Para entender cómo se desarrolla la diabetes tipo 2 dentro del cuerpo humano debemos tener en cuenta las diferencias que presenta con respecto a la diabetes tipo 1, la cual se presenta debido a un descontrol en la cantidad de producción de la hormona insulina, que se encarga de transportar la glucosa hasta las células encargadas de su transformación en energía. Por el contrario, el segundo tipo de diabetes no necesariamente presenta un déficit de insulina, el problema radicaría en las células que se encargan de transformar la glucosa, los hepatocitos y los adipocitos. Estos no asimilan la insulina y por tanto el azúcar obtenido de la digestión no logra entrar en ellos para ser utilizado como fuente energética del cuerpo humano Por tanto la glucosa no procesada reside en el torrente sanguíneo.

 Los niveles normales de glucemia en ayunas están entre 80 mg/dl  hasta 110 mg/dl, ya que este tipo de diabetes puede no presentar síntomas durante mucho tiempo la prevención es siempre necesaria.
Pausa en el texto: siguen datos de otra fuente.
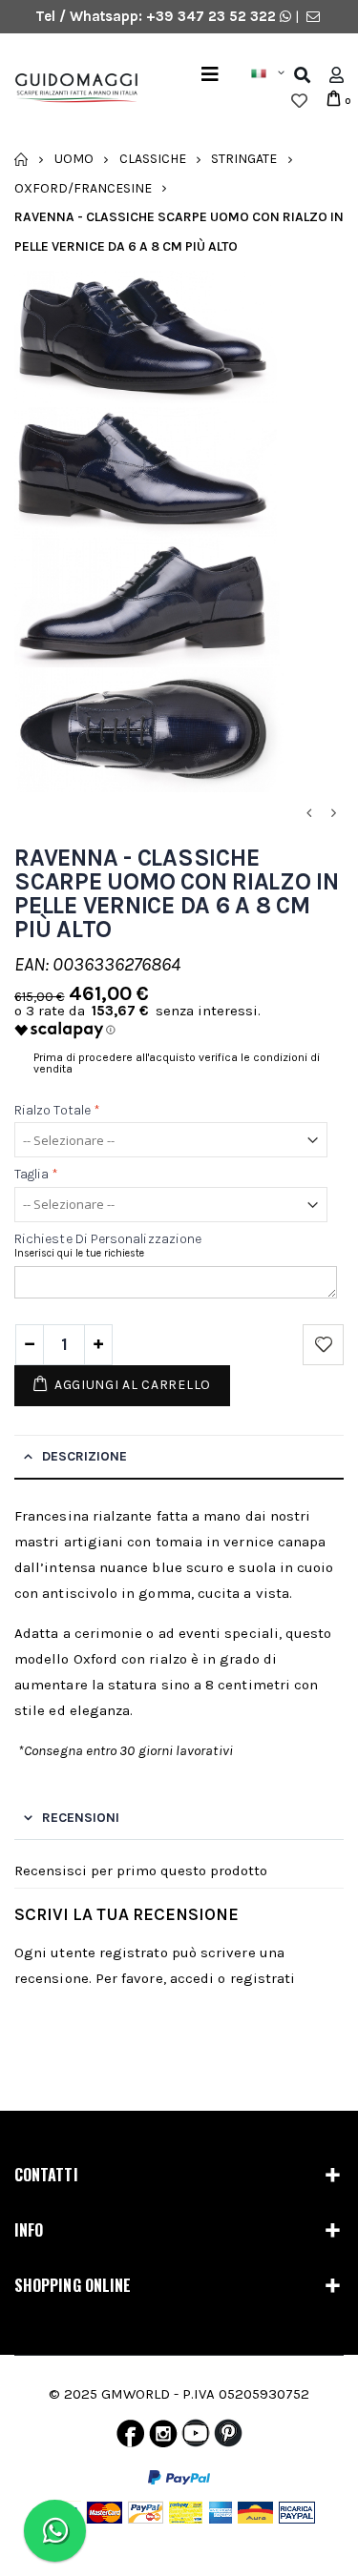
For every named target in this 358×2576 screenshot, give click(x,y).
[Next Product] (333, 813)
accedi (192, 1978)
Si es mayor de 40 años o tiene sobrepeso es recomendable realizarse un examen de glucemia al menos una vez cada tres meses, de esta manera su médico puede llevar un control. Si los niveles de glucemia superan los 200 mg/dl se diagnostica diabetes de tipo 2.  

Como antes se mencionaba, en muchos casos esta enfermedad no presenta síntomas  sin embargo inicialmente estos podrían ser sed abundante, hambre, sensación de vacío o fatiga, aumento de las ganas de orinar y de la cantidad de orine, decaimiento, problemas de la vista y entumecimiento de manos y pies. Si presenta alguno o varios de estos y tiene en su contra alguno de los factores de riesgo (herencia, obesidad) debe consultar con su médico tratante. En muchos casos la dieta y el ejercicio suelen ser el tratamiento de esta enfermedad.